18 Ağustos 2011 Perşembe

Hayal kurmanın da, düşüncelerin de bir sınırı olmalı

   Bazen düşüncelerim beni yoruyor. Ölüm, sakatlık ya da kaza gibi konulardan bahsedilmesin benim yanımda. Hemen sevdiklerim aklıma geliyor. Aklıma çok kötü senaryolar geliyor ve ben mal gibi hüngür hüngür ağlamaya başlıyorum. Allah korusun yani evrendeki çekim yasası doğruysa bir an önce dursam iyi olacak, ki ben doğru olduğuna inanıyorum. 


  Sırf aklıma gelen kötü senaryolar yüzünden ağlayabilecek, sonra bunlar aklıma geldiği için kendime kızıp tekrar ağlayabilecek, ya da ağlamazsam neden ağlamıyorsun lan üzülmeyecek misin yoksa diye kendine kızıp ağlayabilecek iğrenç ötesi bir bünyeye sahibim. Anı yaşamak neden bu kadar önemli daha iyi anlıyorum. O an ne yapıyorsam ona konsantre olsam aslında, yaşadığım ana konsantre olsam, olmamış şeyleri olmuş gibi düşünmesem, çok fazla hayal kurup hayal kırıklığına uğramasam hayatım çok daha güzel olacak sanırım.

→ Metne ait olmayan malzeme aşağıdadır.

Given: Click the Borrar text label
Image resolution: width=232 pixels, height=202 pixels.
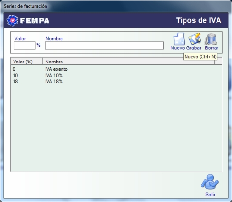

   Gerçekte olduğunda çok sevineceğiniz bir şeyin hayalini kurduğunuzda da içinizde bir sevinç olur. Ama o hayali elli kere kurarsanız ellincide de aynı heyecanı duymayı beklemeyin. Çünkü gerçekten artık o sahne sizin için tanıdık olur. Benim bunları anlamam zaman aldı tabi. Neden artık hayal ettiğimde heyecanlanmıyorum diye de ağladım çünkü. Gereksiz gerçekten gereksiz. Zamana bırakmak lazım. Ya daha sevgilimin askere gitmesine en az 5 sene var, okulunu bitirecek, belki staj yapacak, belki erteleyecek... Ama ben şimdiden onun stresini bile yaşayabiliyorum. O an geldiğinde, yani hayal ettiğim şeylerin gerçekleşeceği an, zaten üzülmem gerekiyorsa üzüleceğim, sevinmem gerekiyosa sevineceğim. Sevineceğimi çok düşünürsem beklentim çok yüksek olur ve o şey gerçekleştiğinde mutlu bile olsam hayalim o kadar büyüktür ki mutluluğumu hakkını vererek yaşayamam. Eğer üzüleceğim şey için önceden üzülmeye başlarsam gereksiz bir şekilde kendimi yıpratmış olurum. Sonuçta o an geldiğinde zaten o şeyin acısını dibine kadar yaşayabilirim. Hatta aklıma gelen kötü senaryoların gerçekleşme ihtimali de az olduğuna göre hiç yaşamayacağım şeyler için üzülmüş olup, bugünümden çalmış olurum.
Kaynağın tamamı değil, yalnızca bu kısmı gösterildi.